=== Document extract ===
By Margaret Ellis – Yotsi’nahkwa’talihahte (Wild Rose), Oneida Nation
University of Wisconsin-Green Bay First Nations Graduate Assistant, Wisconsin Sea Grant
Wisconsin Sea Grant and UWGB Center for Biodiversity hosted the third annual tobacco blessing at Wequiock Creek. Wequiock Creek is one of several natural areas managed by UWGB and is a tributary to the Bay of Green Bay. I was honored to have organized and facilitated this year’s tobacco blessing and couldn’t have done it without the previous Graduate Assistant Stephanie Dodge initiating and laying the groundwork for the event.
Dodge, another UWGB First Nations education doctoral student, knew that bringing the Indigenous voice back to the area and ensuring we do that with prayer was essential to the restoration efforts at Wequiock. “Wequiock Creek Natural Area shares a long history of shared land, water, and resources with multiple First Nations,” Dodge said. “Along the shorelines of the Bay and traveling into the Fox River has long been the location of settlements and trade routes for Indigenous people.”

=== Requirement 1 ===
Reproduce the Wequiock Creek article word for word from "By Margaret Ellis" to "for the event.".
=== Requirement 2 ===
According to the Wequiock Creek article, what body of water is Wequiock Creek a tributary to?
The listing has no connection to the Wequiock Creek article.

=== Excerpted records ===

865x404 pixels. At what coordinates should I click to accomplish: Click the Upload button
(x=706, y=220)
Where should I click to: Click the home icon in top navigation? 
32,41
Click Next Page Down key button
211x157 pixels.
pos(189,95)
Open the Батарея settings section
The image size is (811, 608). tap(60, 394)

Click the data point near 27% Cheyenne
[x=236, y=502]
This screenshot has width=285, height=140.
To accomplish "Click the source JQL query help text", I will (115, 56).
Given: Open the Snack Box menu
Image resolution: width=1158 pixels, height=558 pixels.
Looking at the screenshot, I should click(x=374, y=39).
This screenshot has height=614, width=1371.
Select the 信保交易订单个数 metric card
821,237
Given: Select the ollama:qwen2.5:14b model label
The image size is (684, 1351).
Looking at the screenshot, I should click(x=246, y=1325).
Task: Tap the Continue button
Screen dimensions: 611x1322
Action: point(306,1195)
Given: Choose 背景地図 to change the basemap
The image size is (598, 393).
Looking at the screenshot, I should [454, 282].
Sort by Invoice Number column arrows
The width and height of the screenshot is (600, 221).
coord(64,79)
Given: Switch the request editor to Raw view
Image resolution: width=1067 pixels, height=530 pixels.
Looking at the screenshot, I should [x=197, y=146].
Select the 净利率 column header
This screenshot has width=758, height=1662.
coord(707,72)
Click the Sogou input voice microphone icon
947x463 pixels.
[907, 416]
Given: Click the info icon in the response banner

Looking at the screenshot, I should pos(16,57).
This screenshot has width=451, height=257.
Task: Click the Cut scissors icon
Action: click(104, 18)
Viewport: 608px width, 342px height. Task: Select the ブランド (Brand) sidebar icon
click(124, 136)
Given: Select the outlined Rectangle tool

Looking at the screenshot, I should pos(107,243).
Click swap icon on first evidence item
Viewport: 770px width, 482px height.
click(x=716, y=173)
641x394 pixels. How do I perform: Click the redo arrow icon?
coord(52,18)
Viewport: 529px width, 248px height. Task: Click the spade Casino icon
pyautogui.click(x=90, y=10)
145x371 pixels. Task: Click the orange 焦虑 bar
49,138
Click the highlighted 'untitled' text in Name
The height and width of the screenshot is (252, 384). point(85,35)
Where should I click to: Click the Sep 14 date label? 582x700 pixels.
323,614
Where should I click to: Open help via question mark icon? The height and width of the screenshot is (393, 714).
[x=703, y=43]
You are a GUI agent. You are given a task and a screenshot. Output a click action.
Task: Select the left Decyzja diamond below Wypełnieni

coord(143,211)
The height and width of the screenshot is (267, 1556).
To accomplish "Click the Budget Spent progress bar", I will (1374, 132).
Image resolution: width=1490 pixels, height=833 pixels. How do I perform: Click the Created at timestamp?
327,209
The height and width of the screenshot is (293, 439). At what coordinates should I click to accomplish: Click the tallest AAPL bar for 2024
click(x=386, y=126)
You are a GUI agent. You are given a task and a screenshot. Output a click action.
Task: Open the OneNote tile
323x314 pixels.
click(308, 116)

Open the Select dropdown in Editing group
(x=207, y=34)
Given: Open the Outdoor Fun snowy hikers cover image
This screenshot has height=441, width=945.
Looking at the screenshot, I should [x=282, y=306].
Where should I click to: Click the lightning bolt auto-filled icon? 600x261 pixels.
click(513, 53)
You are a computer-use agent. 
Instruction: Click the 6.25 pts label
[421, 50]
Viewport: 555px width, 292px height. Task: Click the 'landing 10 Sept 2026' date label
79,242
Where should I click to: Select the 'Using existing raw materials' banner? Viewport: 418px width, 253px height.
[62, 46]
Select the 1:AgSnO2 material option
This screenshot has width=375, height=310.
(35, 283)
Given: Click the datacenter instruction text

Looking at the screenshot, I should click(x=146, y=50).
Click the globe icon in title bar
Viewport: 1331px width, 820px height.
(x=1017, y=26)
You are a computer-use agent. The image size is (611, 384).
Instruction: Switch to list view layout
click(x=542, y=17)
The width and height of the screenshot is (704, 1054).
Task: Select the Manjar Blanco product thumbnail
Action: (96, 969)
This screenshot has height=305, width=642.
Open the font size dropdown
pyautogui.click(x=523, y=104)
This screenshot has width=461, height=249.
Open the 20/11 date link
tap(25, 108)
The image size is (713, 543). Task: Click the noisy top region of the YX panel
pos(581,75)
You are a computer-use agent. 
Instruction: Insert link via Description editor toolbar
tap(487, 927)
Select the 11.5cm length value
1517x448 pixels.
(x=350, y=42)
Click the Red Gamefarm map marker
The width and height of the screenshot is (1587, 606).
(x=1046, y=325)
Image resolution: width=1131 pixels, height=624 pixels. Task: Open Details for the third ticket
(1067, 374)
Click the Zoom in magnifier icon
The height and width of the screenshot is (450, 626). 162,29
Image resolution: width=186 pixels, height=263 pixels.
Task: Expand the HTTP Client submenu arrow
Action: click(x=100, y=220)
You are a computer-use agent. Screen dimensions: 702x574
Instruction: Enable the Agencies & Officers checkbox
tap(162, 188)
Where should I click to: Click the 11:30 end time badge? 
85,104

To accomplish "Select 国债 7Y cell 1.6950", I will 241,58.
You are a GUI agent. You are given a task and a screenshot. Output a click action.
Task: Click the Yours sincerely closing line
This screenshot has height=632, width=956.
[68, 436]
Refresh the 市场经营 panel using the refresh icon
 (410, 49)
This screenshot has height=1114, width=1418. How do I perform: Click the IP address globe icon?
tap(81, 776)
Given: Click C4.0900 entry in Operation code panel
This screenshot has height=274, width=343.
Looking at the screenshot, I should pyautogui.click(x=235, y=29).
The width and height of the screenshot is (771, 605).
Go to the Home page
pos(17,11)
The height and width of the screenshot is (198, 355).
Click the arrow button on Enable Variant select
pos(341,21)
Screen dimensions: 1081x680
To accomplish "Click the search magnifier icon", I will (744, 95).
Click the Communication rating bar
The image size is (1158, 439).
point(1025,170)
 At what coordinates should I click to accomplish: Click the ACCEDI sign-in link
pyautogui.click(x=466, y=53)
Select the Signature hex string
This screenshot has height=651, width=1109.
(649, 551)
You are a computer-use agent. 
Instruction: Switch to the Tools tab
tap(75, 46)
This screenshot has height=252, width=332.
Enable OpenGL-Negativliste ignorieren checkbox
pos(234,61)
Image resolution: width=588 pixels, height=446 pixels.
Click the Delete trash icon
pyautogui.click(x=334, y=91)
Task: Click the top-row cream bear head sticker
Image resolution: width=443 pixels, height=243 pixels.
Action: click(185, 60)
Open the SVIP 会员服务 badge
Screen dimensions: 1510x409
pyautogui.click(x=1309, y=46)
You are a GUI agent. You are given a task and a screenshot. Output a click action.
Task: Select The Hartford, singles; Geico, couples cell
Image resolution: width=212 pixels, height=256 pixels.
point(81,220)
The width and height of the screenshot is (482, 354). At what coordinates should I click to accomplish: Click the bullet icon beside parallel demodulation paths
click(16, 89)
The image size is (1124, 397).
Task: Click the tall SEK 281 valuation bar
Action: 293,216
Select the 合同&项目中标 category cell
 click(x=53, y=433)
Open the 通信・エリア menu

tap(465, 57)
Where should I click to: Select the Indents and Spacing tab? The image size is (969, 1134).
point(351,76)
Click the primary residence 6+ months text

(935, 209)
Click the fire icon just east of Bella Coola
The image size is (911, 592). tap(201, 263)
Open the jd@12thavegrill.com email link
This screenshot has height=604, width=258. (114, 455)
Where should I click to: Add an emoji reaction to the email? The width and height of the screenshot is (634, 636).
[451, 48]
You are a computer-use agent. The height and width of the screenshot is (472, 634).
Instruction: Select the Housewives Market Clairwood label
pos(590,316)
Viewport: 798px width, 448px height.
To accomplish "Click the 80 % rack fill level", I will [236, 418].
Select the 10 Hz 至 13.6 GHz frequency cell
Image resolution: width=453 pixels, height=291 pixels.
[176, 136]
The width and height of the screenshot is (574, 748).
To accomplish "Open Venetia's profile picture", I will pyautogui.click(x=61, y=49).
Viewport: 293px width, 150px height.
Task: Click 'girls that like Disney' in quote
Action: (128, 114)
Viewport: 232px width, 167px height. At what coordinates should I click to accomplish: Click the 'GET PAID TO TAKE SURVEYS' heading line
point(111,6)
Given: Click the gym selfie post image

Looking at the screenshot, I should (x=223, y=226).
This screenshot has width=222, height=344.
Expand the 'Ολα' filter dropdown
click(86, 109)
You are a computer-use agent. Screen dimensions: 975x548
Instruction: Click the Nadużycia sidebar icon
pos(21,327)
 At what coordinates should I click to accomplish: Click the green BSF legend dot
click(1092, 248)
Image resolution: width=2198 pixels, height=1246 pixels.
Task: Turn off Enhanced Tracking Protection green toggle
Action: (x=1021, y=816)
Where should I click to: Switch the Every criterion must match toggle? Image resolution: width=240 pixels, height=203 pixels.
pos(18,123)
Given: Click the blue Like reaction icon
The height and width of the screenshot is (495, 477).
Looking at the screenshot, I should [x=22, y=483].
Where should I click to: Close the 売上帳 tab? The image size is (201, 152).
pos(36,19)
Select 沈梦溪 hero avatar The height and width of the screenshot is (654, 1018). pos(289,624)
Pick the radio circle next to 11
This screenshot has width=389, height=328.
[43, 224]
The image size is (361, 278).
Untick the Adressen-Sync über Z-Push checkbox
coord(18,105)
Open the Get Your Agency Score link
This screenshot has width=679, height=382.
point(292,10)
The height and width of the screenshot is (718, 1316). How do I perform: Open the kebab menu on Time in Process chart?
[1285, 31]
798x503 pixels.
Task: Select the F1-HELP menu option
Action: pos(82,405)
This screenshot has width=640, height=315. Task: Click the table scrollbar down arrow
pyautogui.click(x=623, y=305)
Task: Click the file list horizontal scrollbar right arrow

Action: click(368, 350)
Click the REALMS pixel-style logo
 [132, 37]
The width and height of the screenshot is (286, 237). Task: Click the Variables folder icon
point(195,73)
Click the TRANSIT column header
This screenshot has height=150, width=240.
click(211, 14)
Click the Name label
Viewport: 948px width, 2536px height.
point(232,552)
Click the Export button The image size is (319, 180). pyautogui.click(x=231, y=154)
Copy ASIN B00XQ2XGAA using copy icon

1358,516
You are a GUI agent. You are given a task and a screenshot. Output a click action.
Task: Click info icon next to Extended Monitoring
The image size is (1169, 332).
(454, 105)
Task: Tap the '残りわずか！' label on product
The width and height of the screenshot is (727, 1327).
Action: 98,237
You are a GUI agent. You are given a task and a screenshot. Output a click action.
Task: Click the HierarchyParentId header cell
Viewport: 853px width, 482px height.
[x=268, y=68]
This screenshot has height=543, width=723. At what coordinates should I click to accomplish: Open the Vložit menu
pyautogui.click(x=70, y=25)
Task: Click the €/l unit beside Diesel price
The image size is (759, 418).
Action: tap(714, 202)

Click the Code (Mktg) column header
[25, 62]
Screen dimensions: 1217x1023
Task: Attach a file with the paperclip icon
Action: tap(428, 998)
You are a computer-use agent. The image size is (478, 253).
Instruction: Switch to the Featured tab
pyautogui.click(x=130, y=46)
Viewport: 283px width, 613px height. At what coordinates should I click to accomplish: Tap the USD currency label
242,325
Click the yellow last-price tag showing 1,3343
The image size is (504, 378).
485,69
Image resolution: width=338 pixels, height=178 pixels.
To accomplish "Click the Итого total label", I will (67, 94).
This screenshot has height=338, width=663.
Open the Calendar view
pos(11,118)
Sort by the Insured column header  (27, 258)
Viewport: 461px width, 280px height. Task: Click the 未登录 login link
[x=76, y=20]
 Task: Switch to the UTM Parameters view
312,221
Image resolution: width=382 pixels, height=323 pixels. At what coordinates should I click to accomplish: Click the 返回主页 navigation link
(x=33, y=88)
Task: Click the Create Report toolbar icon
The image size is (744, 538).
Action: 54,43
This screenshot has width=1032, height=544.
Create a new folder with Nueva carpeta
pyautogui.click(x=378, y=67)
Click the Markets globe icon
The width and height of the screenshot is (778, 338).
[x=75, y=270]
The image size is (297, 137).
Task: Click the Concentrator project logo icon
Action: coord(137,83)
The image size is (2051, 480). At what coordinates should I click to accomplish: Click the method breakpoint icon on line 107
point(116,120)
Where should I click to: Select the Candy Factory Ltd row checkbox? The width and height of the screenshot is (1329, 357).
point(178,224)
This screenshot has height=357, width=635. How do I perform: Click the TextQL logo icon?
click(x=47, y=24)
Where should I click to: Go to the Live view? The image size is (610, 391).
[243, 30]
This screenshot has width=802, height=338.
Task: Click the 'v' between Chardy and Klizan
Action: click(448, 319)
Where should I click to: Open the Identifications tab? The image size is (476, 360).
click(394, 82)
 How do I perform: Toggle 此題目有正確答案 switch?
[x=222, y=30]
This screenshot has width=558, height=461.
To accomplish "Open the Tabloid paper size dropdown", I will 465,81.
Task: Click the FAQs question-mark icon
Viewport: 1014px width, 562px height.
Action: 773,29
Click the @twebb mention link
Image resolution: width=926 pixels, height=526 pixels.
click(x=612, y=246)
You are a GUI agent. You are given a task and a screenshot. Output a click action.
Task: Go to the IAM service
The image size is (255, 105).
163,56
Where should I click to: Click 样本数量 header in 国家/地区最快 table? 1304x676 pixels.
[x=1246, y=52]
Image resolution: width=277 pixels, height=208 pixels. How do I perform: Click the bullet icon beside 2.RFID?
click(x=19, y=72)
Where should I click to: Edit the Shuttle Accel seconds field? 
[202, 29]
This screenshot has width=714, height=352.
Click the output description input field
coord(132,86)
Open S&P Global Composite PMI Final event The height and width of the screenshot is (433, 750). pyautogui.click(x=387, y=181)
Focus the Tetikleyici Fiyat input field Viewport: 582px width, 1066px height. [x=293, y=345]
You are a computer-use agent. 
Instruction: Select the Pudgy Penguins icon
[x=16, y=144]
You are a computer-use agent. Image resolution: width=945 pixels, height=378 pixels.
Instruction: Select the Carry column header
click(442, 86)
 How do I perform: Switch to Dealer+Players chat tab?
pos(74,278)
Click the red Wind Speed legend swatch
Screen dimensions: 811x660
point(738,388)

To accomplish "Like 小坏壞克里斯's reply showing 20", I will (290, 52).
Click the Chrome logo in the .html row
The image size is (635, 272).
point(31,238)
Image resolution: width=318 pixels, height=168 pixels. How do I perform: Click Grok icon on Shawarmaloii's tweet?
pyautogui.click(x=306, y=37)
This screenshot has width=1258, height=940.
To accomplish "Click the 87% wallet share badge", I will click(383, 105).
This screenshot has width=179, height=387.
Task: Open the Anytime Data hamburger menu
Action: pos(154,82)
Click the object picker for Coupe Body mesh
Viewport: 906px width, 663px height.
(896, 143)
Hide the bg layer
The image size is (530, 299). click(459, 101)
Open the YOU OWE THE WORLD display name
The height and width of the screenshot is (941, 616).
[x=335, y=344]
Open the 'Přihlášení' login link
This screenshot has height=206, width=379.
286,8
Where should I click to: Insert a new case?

=== Written answer 1 ===
By Margaret Ellis – Yotsi’nahkwa’talihahte (Wild Rose), Oneida Nation
University of Wisconsin-Green Bay First Nations Graduate Assistant, Wisconsin Sea Grant
Wisconsin Sea Grant and UWGB Center for Biodiversity hosted the third annual tobacco blessing at Wequiock Creek. Wequiock Creek is one of several natural areas managed by UWGB and is a tributary to the Bay of Green Bay. I was honored to have organized and facilitated this year’s tobacco blessing and couldn’t have done it without the previous Graduate Assistant Stephanie Dodge initiating and laying the groundwork for the event.

=== Written answer 2 ===
The Bay of Green Bay.